The client for whom we were providing our services specialises in the wholesale of outdoor activity and sports equipment. Following an initial meeting to determine the workload, it was agreed unanimously that the photography should reflect the environment in which the products would be used, in a bold and unapologetic manner. At the time, we were being subjected to an uncharacteristically hot Summer in Manchester, and so we felt compelled to shoot on location in the woodlands of the nearby Peak District in the hope that this would also provide the appropriate, contextual landscape. Happily, it did not disappoint.
Choosing the Perfect Location
As a frequent visitor to the Snake’s Pass Trail, I had been predisposed to the areas that I felt would be appropriate to shoot (and failed to consider logistical difficulties of reaching them with a horde of outdoor products aloft). Our resident photographer Michael was also on hand to help transport the products over treacherous and rocky terrains.
Over a five-hour period, we were able to capture the majority of the products before natural light began to dwindle. These ranged from single product shots, to ‘family’ shots and wide angle product shots that were able to boast more of the picturesque landscape.
Michael and I emerged from the undergrowth, dangerously low on electrolytes, but happy with the yield of high-quality content we had achieved in that time. A trip to the nearest pub was mandatory to reflect on the day which gave me opportunity to consider the final application of the images as part of the web development.
Despite the usual provisional shots that had been subject to focus and lighting issues (these are often consigned to the trash can during the shoot or following an initial inspection), the content we had secured for the client was perfect.

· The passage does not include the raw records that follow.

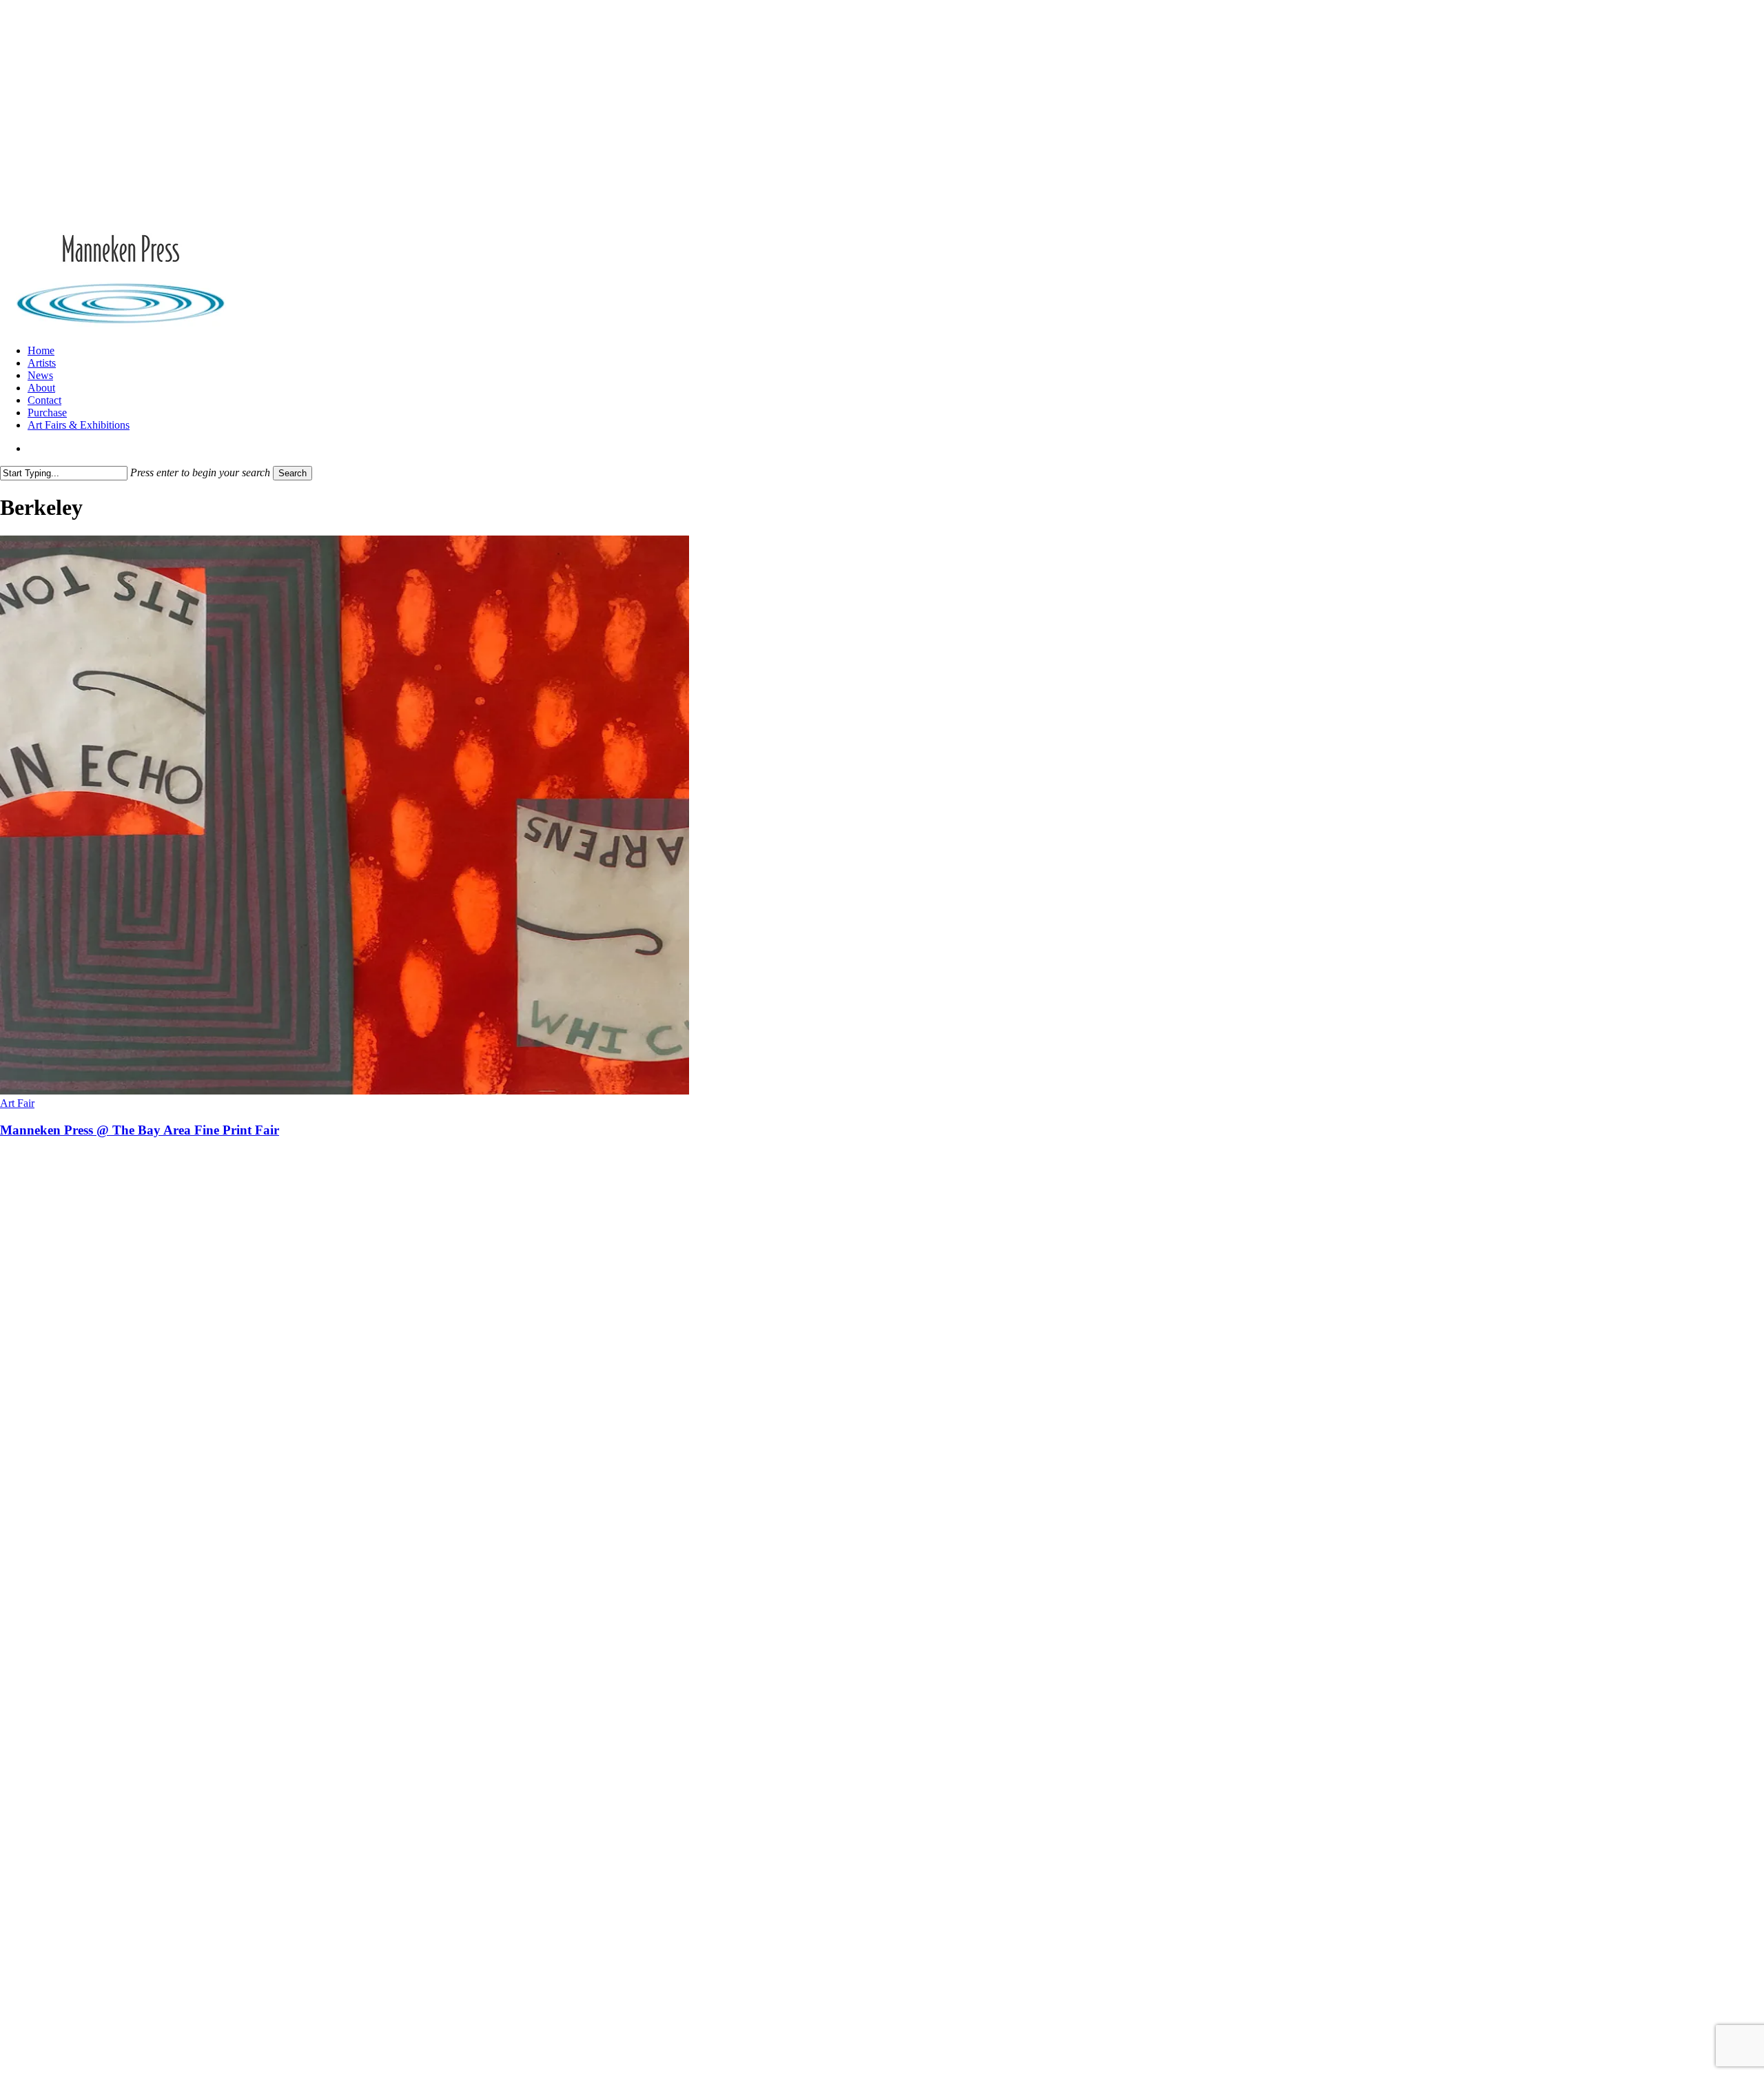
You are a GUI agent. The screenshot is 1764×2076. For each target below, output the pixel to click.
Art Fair (17, 1103)
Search (292, 473)
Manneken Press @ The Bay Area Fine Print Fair (139, 1130)
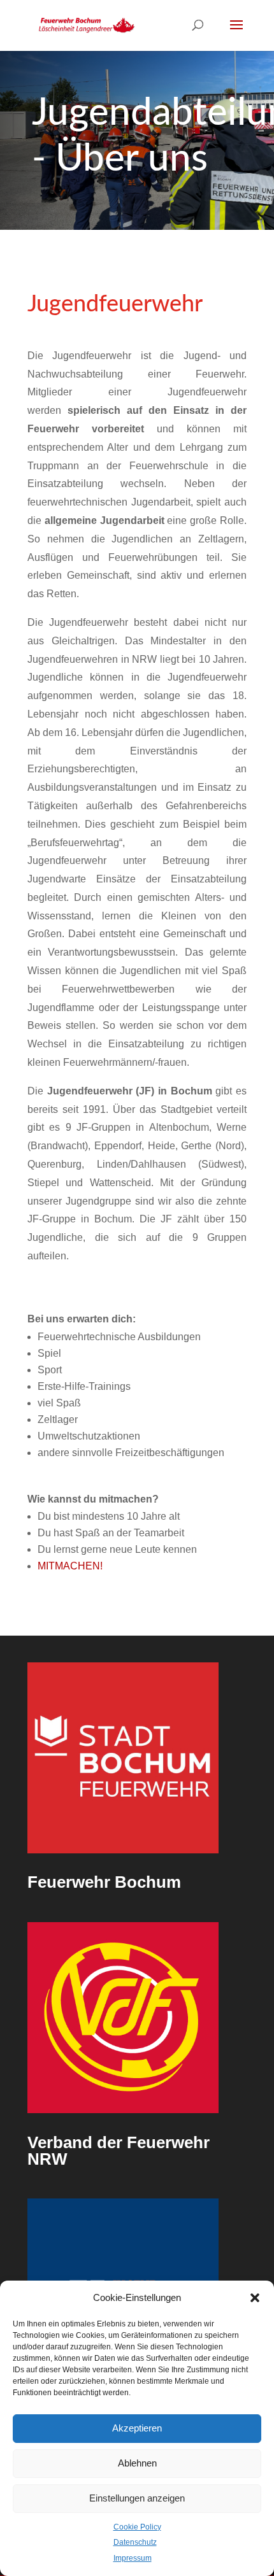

In terms of the photography’s application to the website, some further post-production work was to be completed in order emphasise the brand.
The resolution of the shots leant themselves brilliantly to header backgrounds and hero content.
Crucially, the content we had produced was also versatile and could be repurposed for print, as seen here:
The quality of this product shot meant that very little retouching was required, and the addition of some carefully orchestrated text helps reinforce the brand’s tone and message in an impactful way without drawing focus from the product itself.
Cynics among us may refuse to accept the importance of quality image content and, admittedly, not every website will call for this quasi-professional approach to its conception. However, in a world where the average attention span of the modern consumer is becoming ever-shorter, one would argue that investment in professional photography is an absolute necessity.
Oh, and perhaps more importantly, a smartphone well never be a substitute for a DSLR.